German botanist (1851–1904)

Karl Moritz Schumann (17 June 1851 - 22 March 1904) was a German botanist.

Schumann was born in Görlitz. He was curator of the Botanisches Museum in Berlin-Dahlem from 1880 until 1894. He also served as the first chairman of the Deutsche Kakteen-Gesellschaft (German Cactus Society) which he founded on 6 November 1892. He died in Berlin.

Karl Moritz Schumann participated as a collaborator in Die Natürlichen Pflanzenfamilien by Adolf Engler and K. A. E. Prantl and in Flora Brasiliensis by Carl Friedrich Philipp von Martius.
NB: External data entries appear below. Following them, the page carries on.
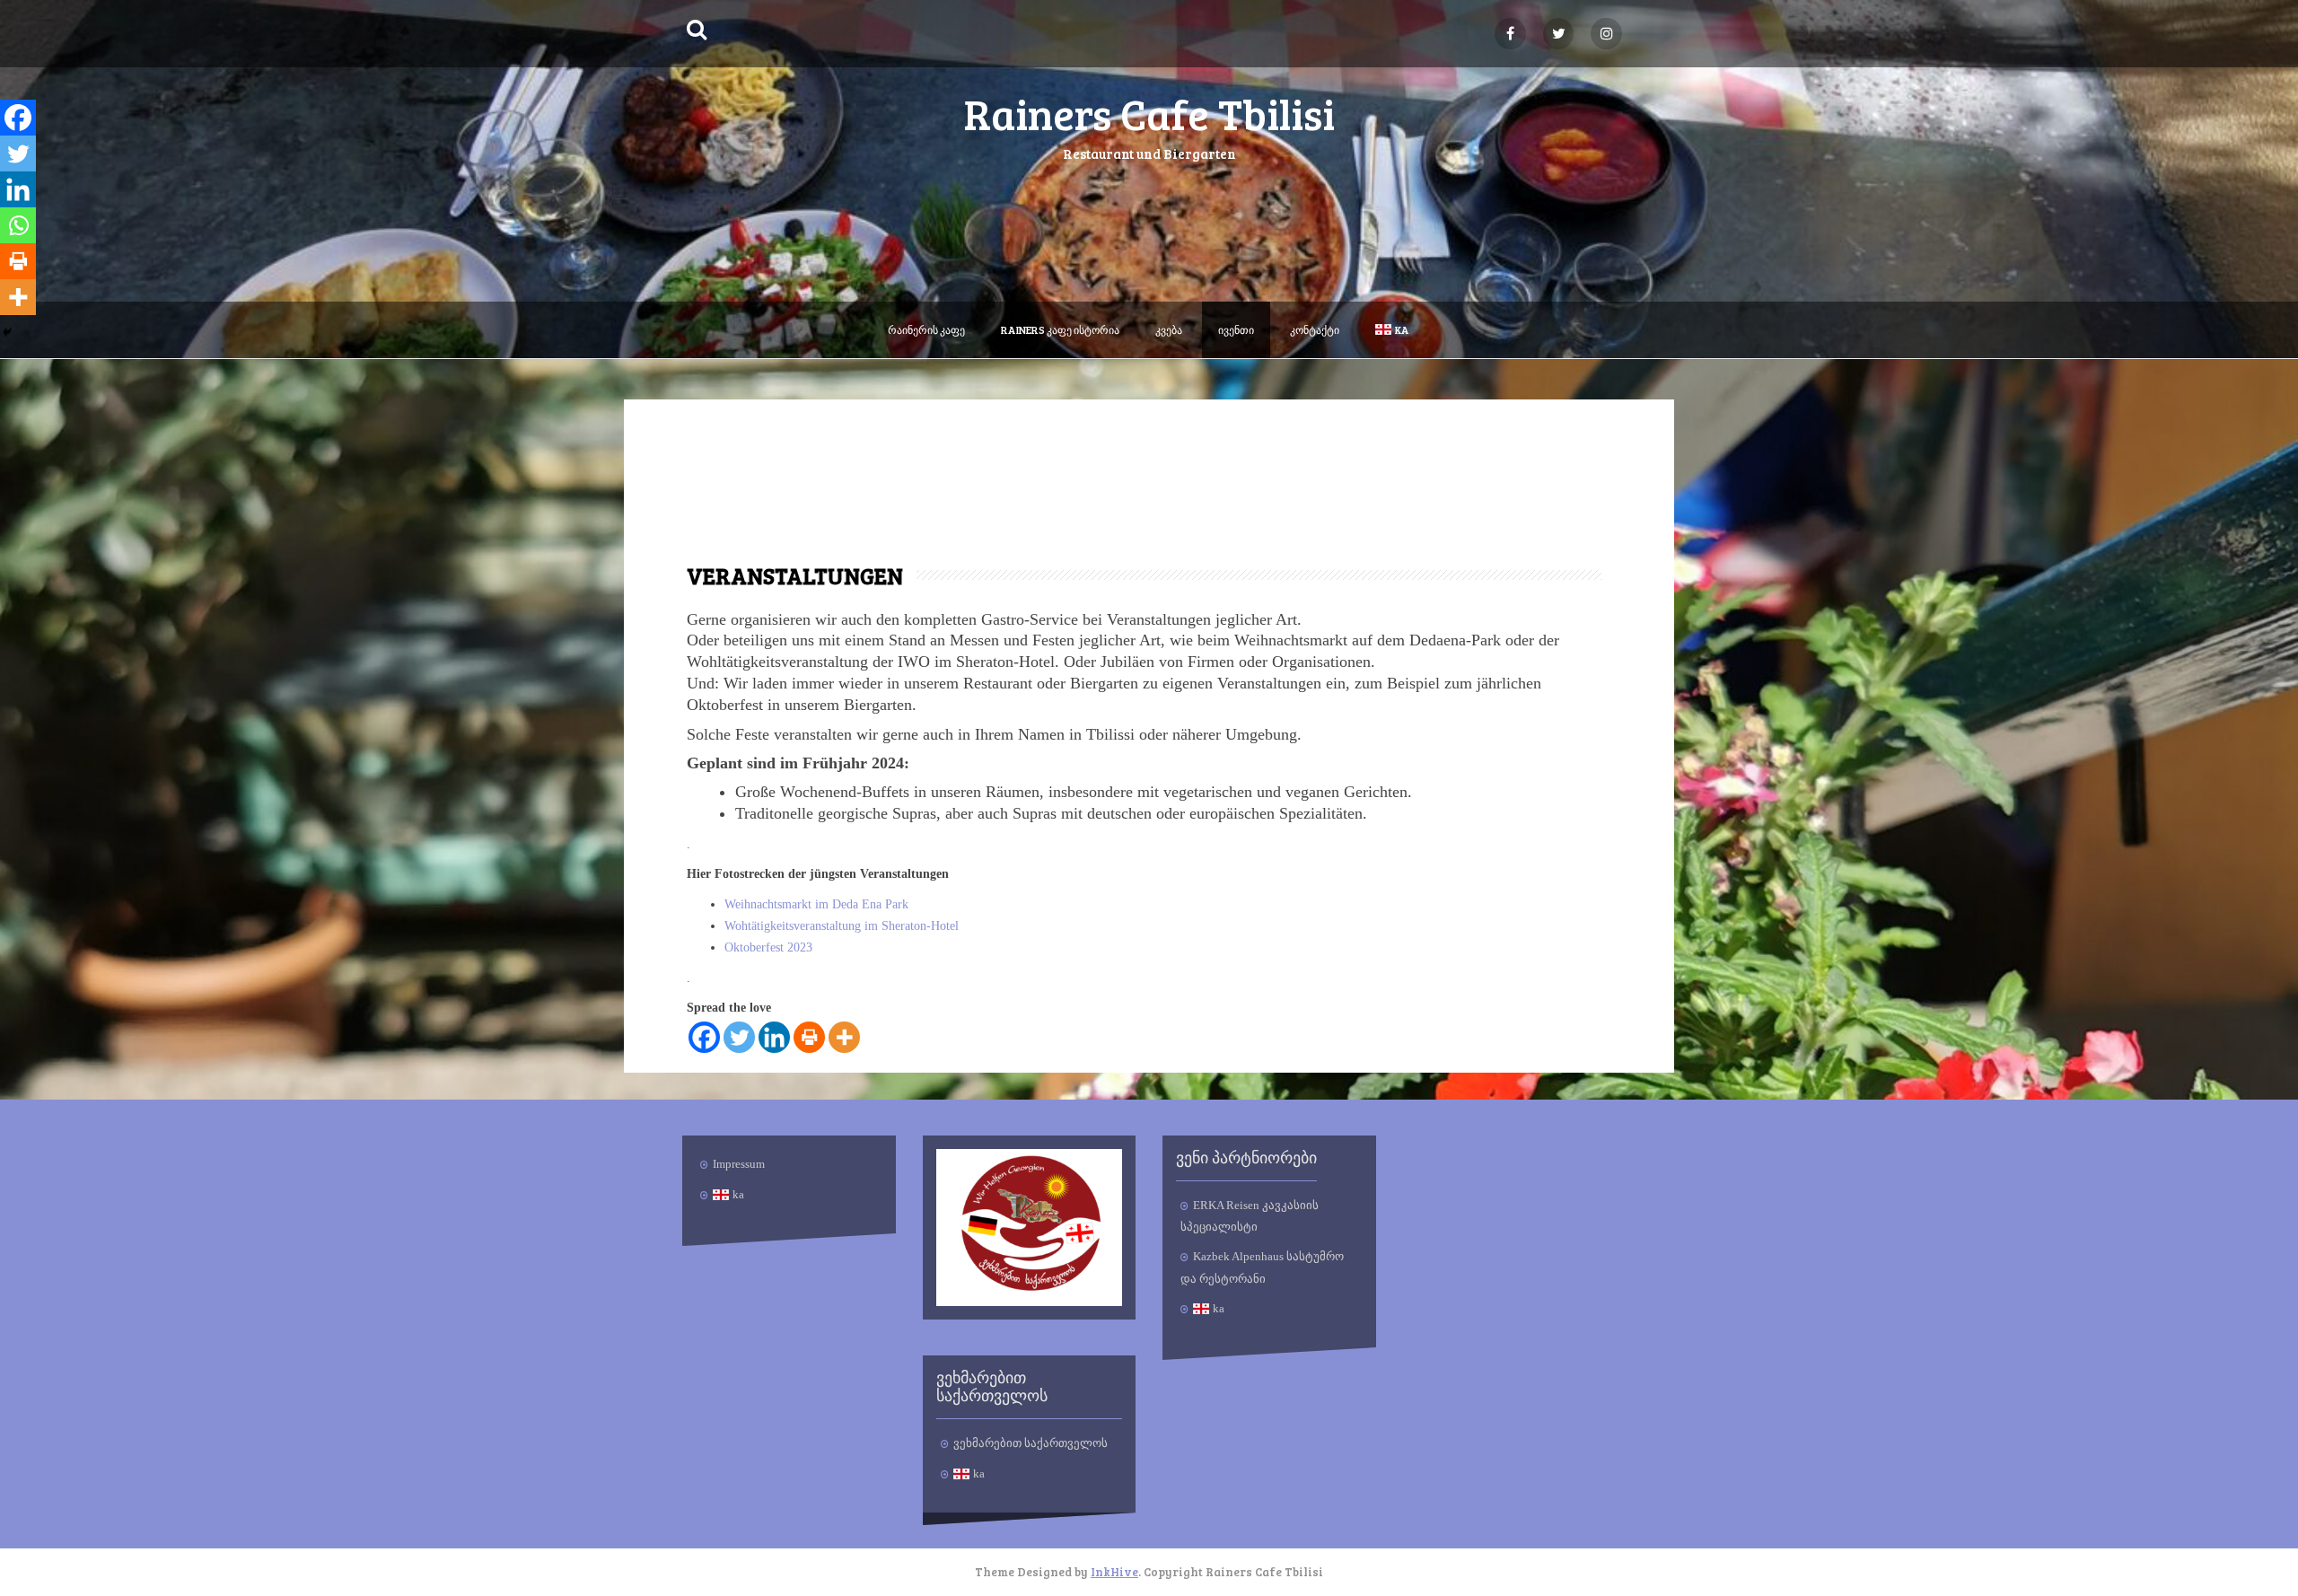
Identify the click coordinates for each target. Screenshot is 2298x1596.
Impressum (739, 1164)
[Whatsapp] (18, 225)
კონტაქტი (1314, 329)
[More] (844, 1037)
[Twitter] (739, 1037)
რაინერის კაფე (926, 329)
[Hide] (7, 332)
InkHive (1114, 1572)
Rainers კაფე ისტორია (1060, 329)
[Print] (809, 1037)
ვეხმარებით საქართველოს (1030, 1443)
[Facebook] (704, 1037)
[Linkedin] (774, 1037)
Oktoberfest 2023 (768, 947)
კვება (1168, 329)
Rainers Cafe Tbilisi (1149, 112)
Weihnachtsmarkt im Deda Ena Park (816, 904)
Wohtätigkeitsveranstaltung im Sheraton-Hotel (841, 926)
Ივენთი (1236, 329)
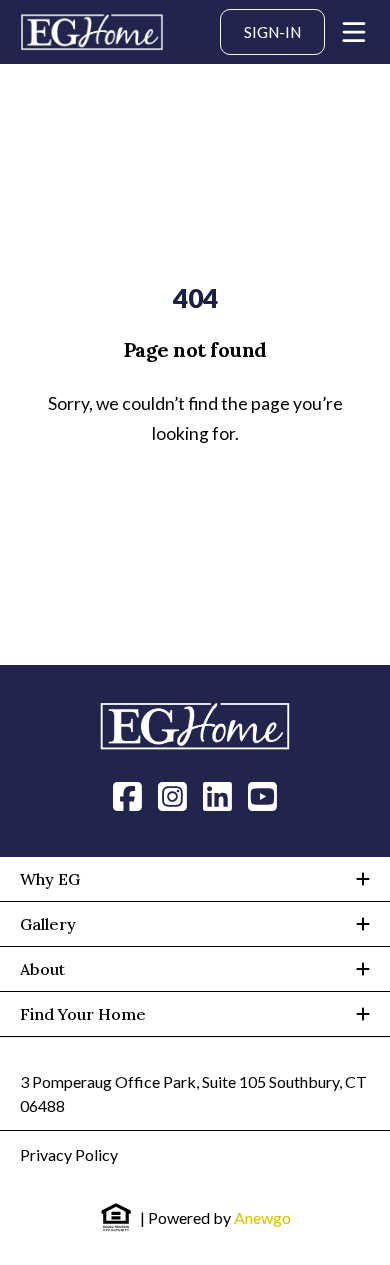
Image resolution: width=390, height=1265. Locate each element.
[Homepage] (92, 32)
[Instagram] (172, 795)
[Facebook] (127, 795)
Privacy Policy (69, 1154)
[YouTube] (262, 795)
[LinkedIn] (217, 795)
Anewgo (262, 1217)
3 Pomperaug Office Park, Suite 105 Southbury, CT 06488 (193, 1093)
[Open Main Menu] (354, 32)
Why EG (50, 879)
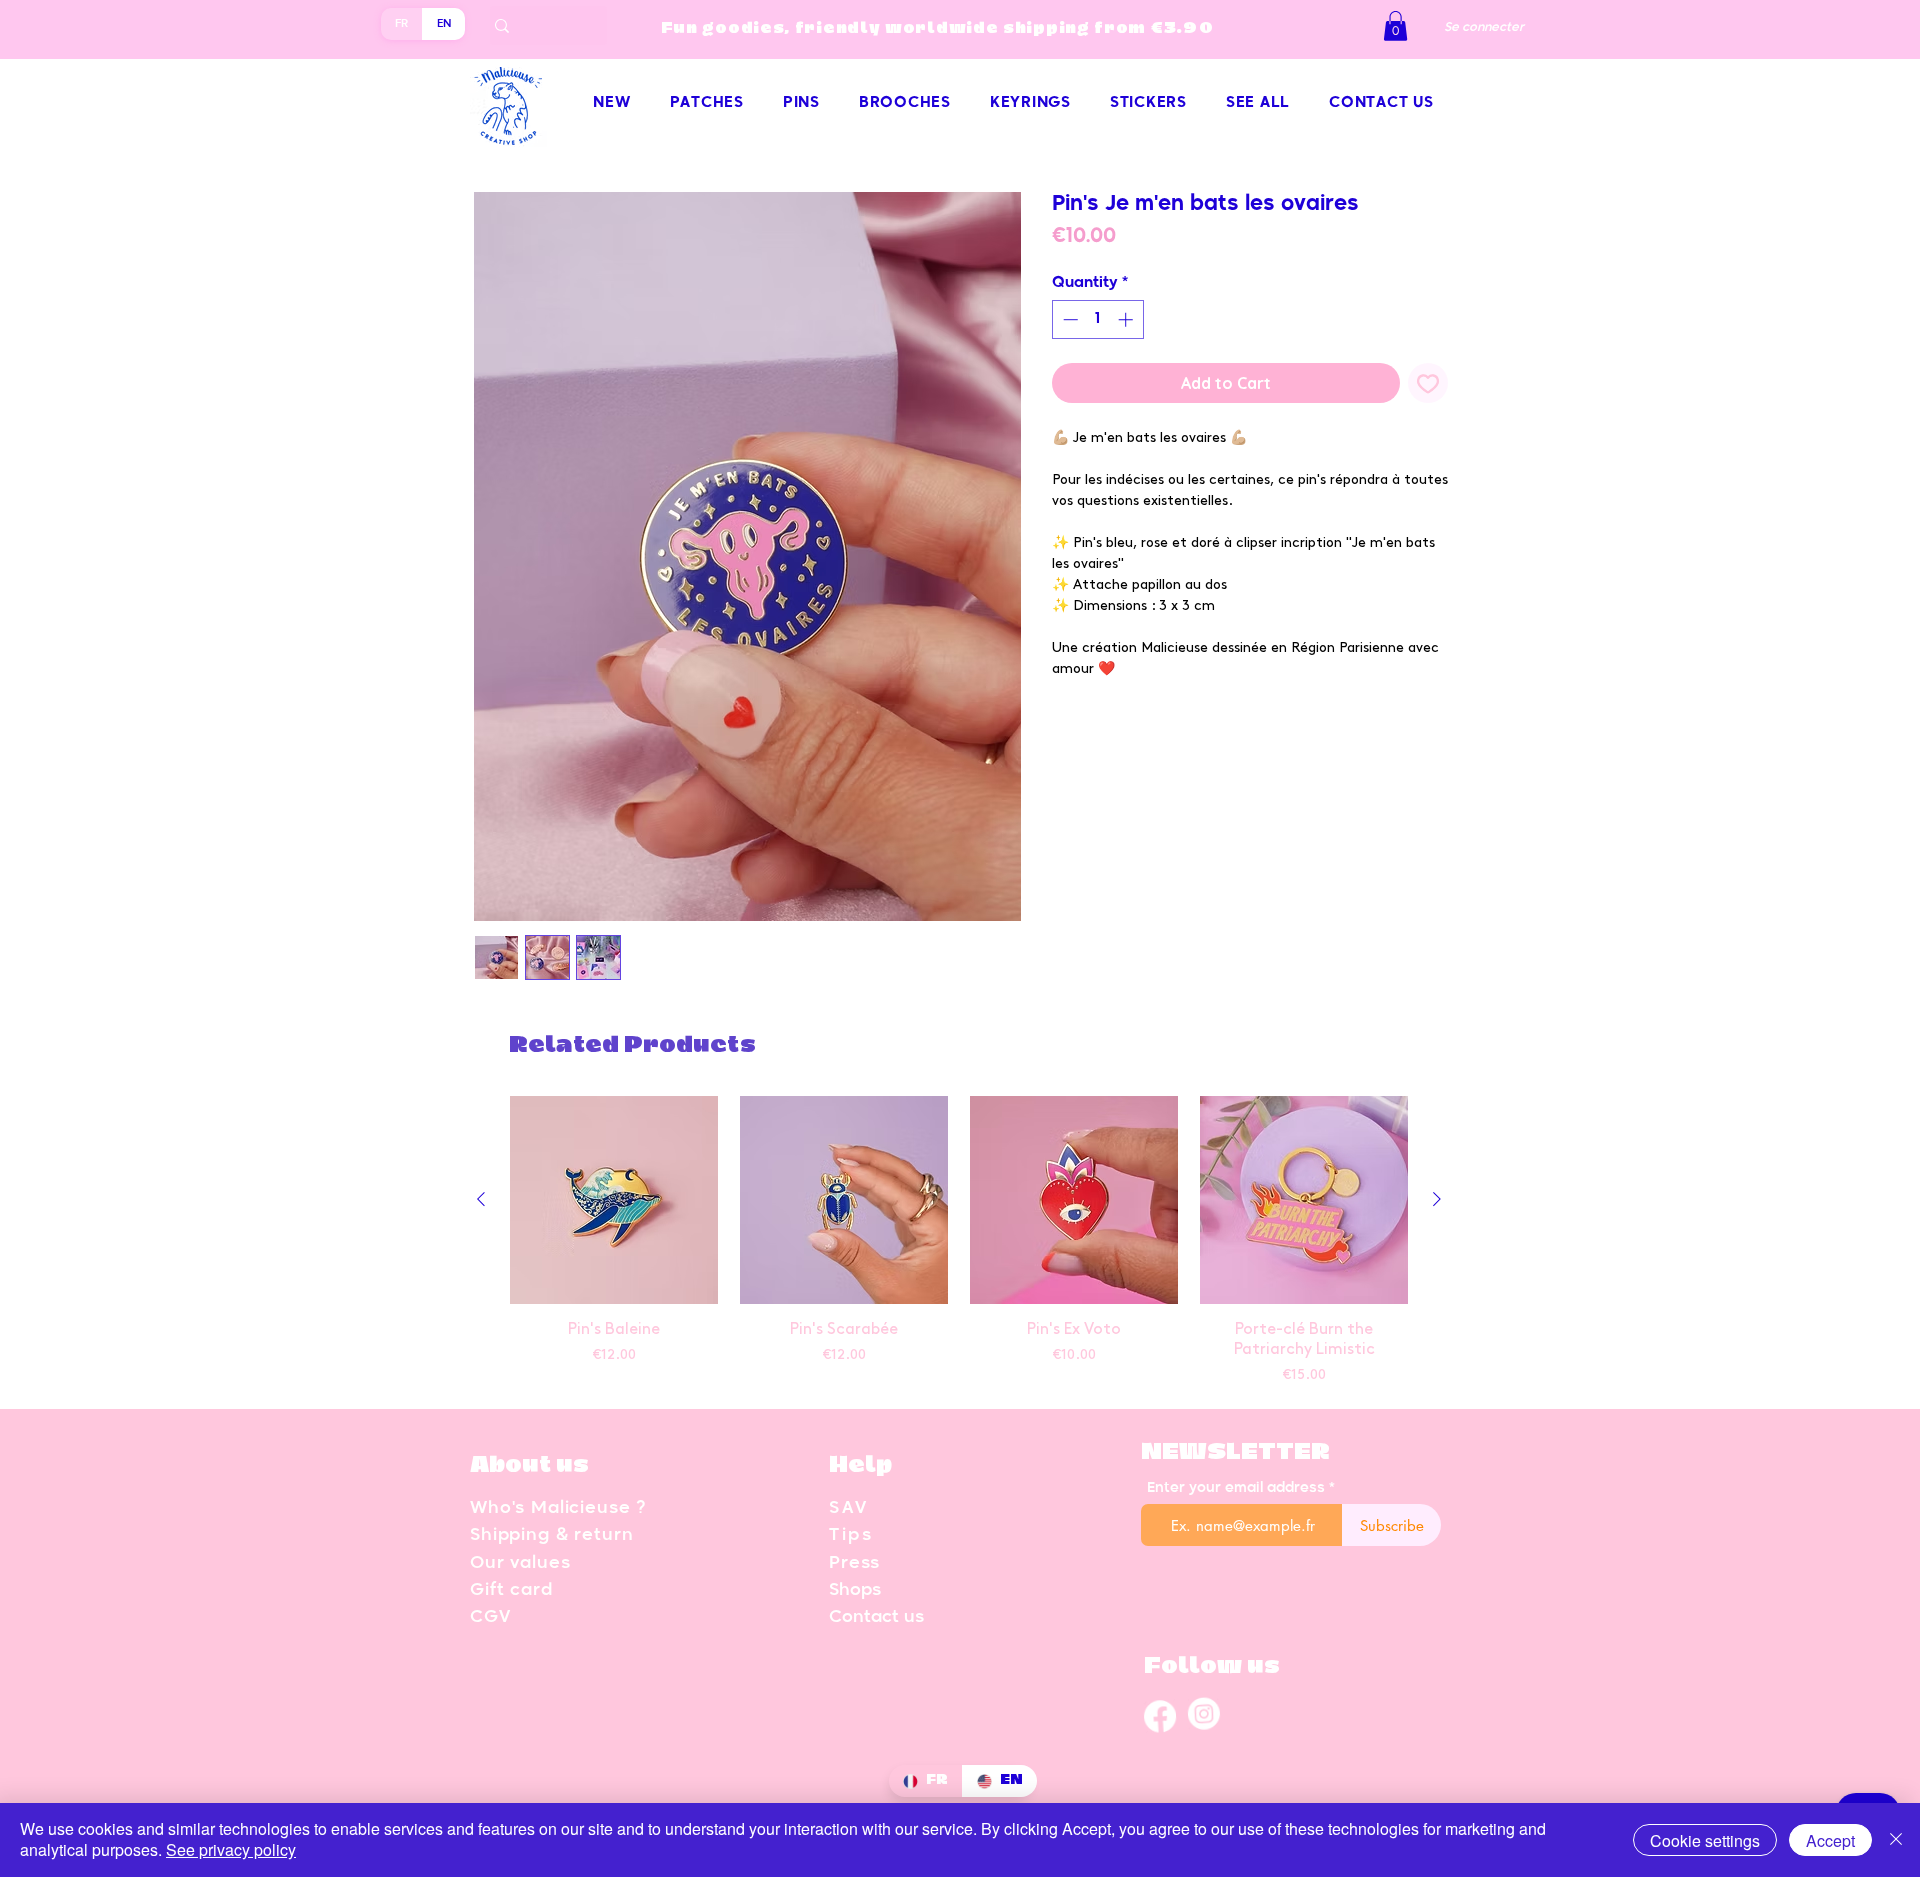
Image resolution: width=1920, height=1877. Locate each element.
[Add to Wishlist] (1428, 383)
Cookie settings (1705, 1840)
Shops (855, 1590)
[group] (959, 1243)
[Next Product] (1437, 1199)
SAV (849, 1508)
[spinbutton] (1097, 319)
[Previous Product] (481, 1199)
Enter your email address (1236, 1488)
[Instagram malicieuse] (1204, 1715)
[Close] (1896, 1840)
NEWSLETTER (1235, 1452)
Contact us (876, 1617)
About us (529, 1465)
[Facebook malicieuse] (1160, 1715)
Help (860, 1465)
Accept (1830, 1840)
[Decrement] (1068, 319)
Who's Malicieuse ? (558, 1508)
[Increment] (1127, 319)
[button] (1395, 26)
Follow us (1212, 1666)
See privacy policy (231, 1849)
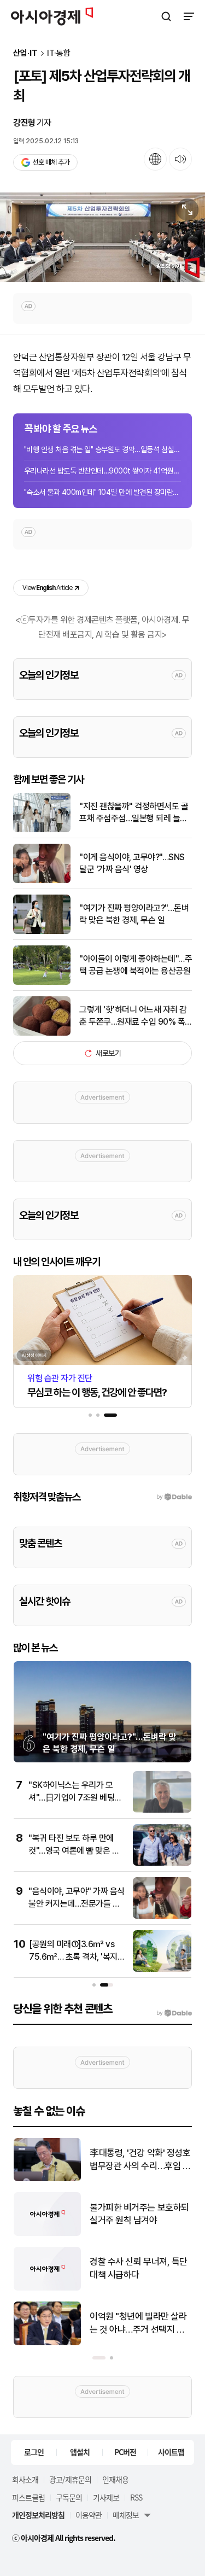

The genera Schumannianthus (Gagnepain), Schumanniophyton (Harms), Schumannia (Kuntze) and several species were named after him, including:

- Abelia schumannii
- Cycas schumanniana
- Cyperus karlschumannii
- Mammillaria schumannii
- Notocactus schumannianus
- Pavetta schumanniana
- Psychotria schumanniana
- Rubia schumanniana
- Vangueria schumanniana

==Bibliography==
- Schumann, K. M., "Gesamtbeschreibung der Kakteen" (Complete description of cacti), 1898.
- Schumann, K. M., et al., "Kakteen (Iconographia Cactacearum) im Auftrage der Deutschen Kakteen-Gesellschaft", 1900–1921.
- Schumann, K. M., "Praktikum für morphologische und systematische Botanik", 1904.